Security Operation Center (SOC)

Position Purpose and Description

This position exists to detect and respond to security incidents, breaches, indicators of compromise, etc., in regard to data, networks, devices, cloud platforms, and business systems across the organization.

The primary role of the Security Operation Center (SOC) Analyst is to monitor the organization’s IT infrastructures for security threats and safeguard of the company's digital assets, by proactive threat hunting, detection engineering, etc.

The SOC Analyst will also assist during an incident response to ensure all in scope assets which have been, or currently are in the process of being attacked and/or compromised are properly protected.

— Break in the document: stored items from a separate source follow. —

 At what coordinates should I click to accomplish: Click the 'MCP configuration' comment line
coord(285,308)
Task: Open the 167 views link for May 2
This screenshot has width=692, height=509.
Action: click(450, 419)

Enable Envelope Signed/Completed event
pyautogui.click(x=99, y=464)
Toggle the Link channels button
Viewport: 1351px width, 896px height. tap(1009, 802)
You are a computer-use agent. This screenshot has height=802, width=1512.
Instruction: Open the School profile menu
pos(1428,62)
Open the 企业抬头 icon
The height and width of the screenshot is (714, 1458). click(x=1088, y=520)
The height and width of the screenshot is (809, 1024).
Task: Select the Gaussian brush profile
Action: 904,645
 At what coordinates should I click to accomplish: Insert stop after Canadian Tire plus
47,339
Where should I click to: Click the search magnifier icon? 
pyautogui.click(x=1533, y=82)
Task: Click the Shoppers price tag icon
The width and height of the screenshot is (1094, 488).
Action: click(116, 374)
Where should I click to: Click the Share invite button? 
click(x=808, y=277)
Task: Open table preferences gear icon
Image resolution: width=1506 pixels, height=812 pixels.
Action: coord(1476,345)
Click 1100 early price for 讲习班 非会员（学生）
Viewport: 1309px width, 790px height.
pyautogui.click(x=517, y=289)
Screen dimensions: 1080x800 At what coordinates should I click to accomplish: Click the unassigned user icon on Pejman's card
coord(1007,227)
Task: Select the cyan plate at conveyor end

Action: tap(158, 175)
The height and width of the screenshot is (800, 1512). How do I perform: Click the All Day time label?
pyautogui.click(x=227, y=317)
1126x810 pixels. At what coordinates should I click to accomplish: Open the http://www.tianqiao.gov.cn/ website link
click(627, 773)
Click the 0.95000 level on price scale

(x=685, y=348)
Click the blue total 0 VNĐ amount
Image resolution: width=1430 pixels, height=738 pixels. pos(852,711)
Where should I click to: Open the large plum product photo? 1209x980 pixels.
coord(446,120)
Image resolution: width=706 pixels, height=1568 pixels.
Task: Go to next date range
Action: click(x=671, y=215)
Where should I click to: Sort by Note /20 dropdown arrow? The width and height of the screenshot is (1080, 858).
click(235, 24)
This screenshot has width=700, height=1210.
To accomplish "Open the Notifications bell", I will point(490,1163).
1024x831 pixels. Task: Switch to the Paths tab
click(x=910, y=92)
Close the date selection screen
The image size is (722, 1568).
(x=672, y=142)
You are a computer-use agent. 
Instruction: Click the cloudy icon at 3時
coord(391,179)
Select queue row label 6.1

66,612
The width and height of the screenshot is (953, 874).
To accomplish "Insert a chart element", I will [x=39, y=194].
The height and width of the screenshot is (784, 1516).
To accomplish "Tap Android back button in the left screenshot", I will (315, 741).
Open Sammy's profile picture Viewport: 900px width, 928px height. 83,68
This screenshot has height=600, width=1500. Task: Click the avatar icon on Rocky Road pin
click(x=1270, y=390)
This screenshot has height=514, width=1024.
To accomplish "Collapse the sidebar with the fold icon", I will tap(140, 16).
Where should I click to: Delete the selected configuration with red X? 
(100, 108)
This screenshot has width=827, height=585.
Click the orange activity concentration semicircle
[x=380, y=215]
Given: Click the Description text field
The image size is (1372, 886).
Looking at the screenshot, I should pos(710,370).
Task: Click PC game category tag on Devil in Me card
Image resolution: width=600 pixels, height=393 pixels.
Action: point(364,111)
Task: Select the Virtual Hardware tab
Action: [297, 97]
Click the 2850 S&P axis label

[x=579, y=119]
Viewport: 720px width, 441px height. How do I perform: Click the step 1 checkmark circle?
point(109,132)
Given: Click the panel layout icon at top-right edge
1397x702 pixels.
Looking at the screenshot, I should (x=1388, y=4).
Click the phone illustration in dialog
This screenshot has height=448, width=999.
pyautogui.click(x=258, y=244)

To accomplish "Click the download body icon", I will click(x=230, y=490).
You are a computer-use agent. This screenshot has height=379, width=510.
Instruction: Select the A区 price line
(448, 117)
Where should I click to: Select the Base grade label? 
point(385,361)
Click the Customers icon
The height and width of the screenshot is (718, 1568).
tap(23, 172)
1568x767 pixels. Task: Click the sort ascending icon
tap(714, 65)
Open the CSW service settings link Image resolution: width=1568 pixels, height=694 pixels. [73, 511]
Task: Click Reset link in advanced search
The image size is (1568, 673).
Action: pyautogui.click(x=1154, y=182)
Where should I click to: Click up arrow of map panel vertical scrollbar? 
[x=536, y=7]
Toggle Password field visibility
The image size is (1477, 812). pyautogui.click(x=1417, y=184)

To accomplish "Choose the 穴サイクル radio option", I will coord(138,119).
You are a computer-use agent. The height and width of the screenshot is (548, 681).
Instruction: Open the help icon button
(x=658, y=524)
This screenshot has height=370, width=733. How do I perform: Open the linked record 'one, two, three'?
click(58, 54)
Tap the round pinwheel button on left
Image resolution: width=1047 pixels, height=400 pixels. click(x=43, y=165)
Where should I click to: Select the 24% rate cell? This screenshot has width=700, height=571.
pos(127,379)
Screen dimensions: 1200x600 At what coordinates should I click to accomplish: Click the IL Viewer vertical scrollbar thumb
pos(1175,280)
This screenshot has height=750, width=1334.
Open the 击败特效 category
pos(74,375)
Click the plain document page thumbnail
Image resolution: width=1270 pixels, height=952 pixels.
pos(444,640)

Expected Outcomes & Actions – Weighting

THREAT PREVENTION (60%)

• Conduct a preliminary analysis of suspicious files and network traffic to identify malware and determine its capabilities and potential impact.
• Proactive threat hunting to determine if there are ongoing attacks, indicators of compromise, insider threats, etc. that might have evaded automated detection across the organization and flag any missing alerts and/or triggers to Security Analyst.
• Monitor network traffic to detect and respond to threats immediately as they occur.
• Engage in malware analysis, reverse engineering of binary/executable files, etc. using the required tools and techniques.
• Research the organization's network structures, computer systems, etc. and flag any gaps in visibility.
• Actively tracking possible supply-chain attacks and security alerts feeds.

THREAT OPERATIONS (20%)

• Provide effective detection engineering (configuration and testing of alerts, SIEM rules review, SOAR/Automated response, etc.)
• Support Red Team efforts when performing internal and external security pentesting to ensure we have visibility on these attacks.
• Support and participate in security simulations and Red Team exercises.
• Recognize and flag security flaws or errors.
• Keep updated on latest technologies, infrastructure changes, business system and platform changes, modifications to cloud platforms and organization’s implementations.

THREAT RESPONSE (20%)

• Participate in incident response meetings in collaboration with various teams (such as Legal, GTS, departmental leadership).
• Assist with computer and network forensics investigations when required.
• Provide effective and timely insider threat response and investigation.
• Assist with security incident response reports (for security incidents, threat hunting results, insider threat activities, etc.) including a timeline, root cause and findings.